22. 夢見の聖女は真実を見極める (2)
カージブルの町で新たな聖女が『顔見せ』と称してパレードを行ったのは昨日のこと。
ルイスは見に行かなかった。
聖女は珍しいものだが、少し前まで家にも聖女がいたからだ。
ただ、見に行った町の人たちも多かったようで、診療所はその話題で持ちきりだった。
シルヴィアの次となった新しい聖女は目が光に弱いらしい。そのため目を隠しており、聖女の証である菫色の瞳は見えなかったものの、美しい銀髪をしていたと。
髪は脱色できるので、それだけでは聖女だと分からないのではないかとルイスは思ったが、聖女らしい神秘的な姿だったと患者たちが話していた。
そういう意味ではシルヴィアだって同じであったはずだが、とても彼女が神秘的だったとは思えない。
いや、見た目はそれっぽかった、見た目だけは。
しかしシルヴィアは実際には俗っぽさ満載であった。内面を知れば、彼女に神聖さは皆無だ。
仕事を終えたルイスがシルヴィアのことを思い出し笑いしながら自宅へ回ると、人の声がした。
女性の笑い声。
アナと祖母だけであれば比較的静かなのに、誰か来ているのかと思って扉を開けたルイスは、その姿を見て固まった。
「ルイスさん!」
今考えていた人物が家にいた。
「…………なんでここに」
シルヴィアと祖母とアナ。三人が食卓でお喋りしていたらしく、その様子を見て、ルイスは急激な懐かしさに襲われた。
――いや、違う。嬉しいのだ。
夕食前の時間だというのに、三人は食卓で菓子を広げていた。
上着を脱いだルイスにシルヴィアが寄って来て、キラキラした瞳で見てくる。少し前まで一緒に暮らしていたのに、なんだかまっすぐな視線に居心地が悪くなって、目を逸らした。
「わー! ルイスさん、会いたかったです!」
「……元気そうでよかった。なにかあったのか?」
「会いに来ました!」
と言いつつ、シルヴィアは顔を寄せると「あと少しご相談が」と囁く。
アナあるいは祖母には聞かれたくない話らしい。新しい聖女に関連することかもしれないと思い、ルイスは小さく頷いた。
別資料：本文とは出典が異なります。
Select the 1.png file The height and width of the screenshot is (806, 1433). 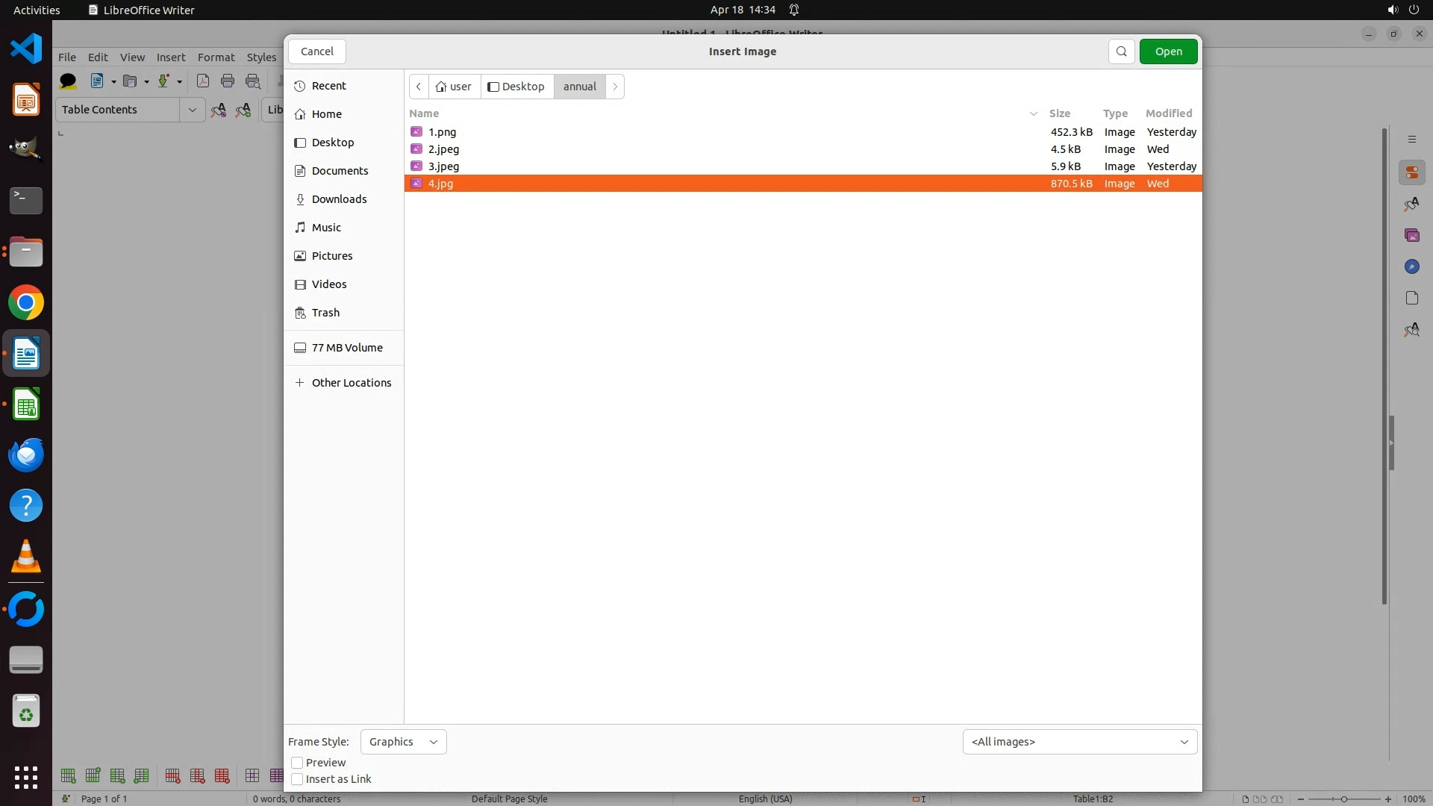tap(442, 132)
アナが帰宅した後、ルイスと祖母のいる席で、シルヴィアは故郷に帰ってからのことを話した。
それから、新しく出てきた聖女は偽物ではないかと疑っていること。また、聖女の将来の予知夢を視たことも。
「お気付きだったと思うのですが、私は予知夢が視られなくなったと偽って中央教会から逃げ出してきました。今回の若い聖女はきっと代わりに仕立て上げられた子です」
「夢見の聖女じゃないということか?」
「ええ、彼女の予知夢を視ました。将来もずっと、中央教会に利用されてしまいます」
夢見の聖女は一人。
シルヴィアが夢見の力を実際に失うまでは、新しい聖女は出てこない。
当然ながら中央教会もそれを承知の上で偽物の聖女を仕立て上げているのだろう。自分たちのやりたいように政治を操るために。
だが、仮に偽物聖女だと告発したところで、どうなるだろう?
「……シルヴィア、もし今回の聖女が偽物だと告発したら、君が力をまだ持っていることが知られてしまう。そうしたら君がまた教会に捕まってしまうかも」
「そうかもしれませんね」
「ずるい言い方だが、現状を見逃せば君は自由でいられる」
ルイスは言葉を選びながら慎重に言った。
「その上で、君はどうしたい?」
シルヴィアは今までの人生を捧げてきたのだ。
ひょっとしたら偽物の聖女も本人の納得の上で現在の役割を果たしているのかもしれないし、あえて告発しなくても、シルヴィアの責任ではない。ルイスはそうも考えていた。
だが、言いながらもシルヴィアの答えは分かっていた。
「今の聖女の子を解放したいです」
「ま、そう言うと思った」
とはいえ、直談判に行って司教に話をするだけで納得されるとは到底思えない。
ルイスが考え込むと、シルヴィアは一通の手紙を差し出した。
「まずはちゃんと大司教に会って話をしようと思うんです。話して理解してもらえるかは分かりませんが……、それでダメなら考えがあります」
「どんな?」
「それにはおばあさまにご協力頂かないといけないのですが……」
視線を向けられた祖母が目を丸くする。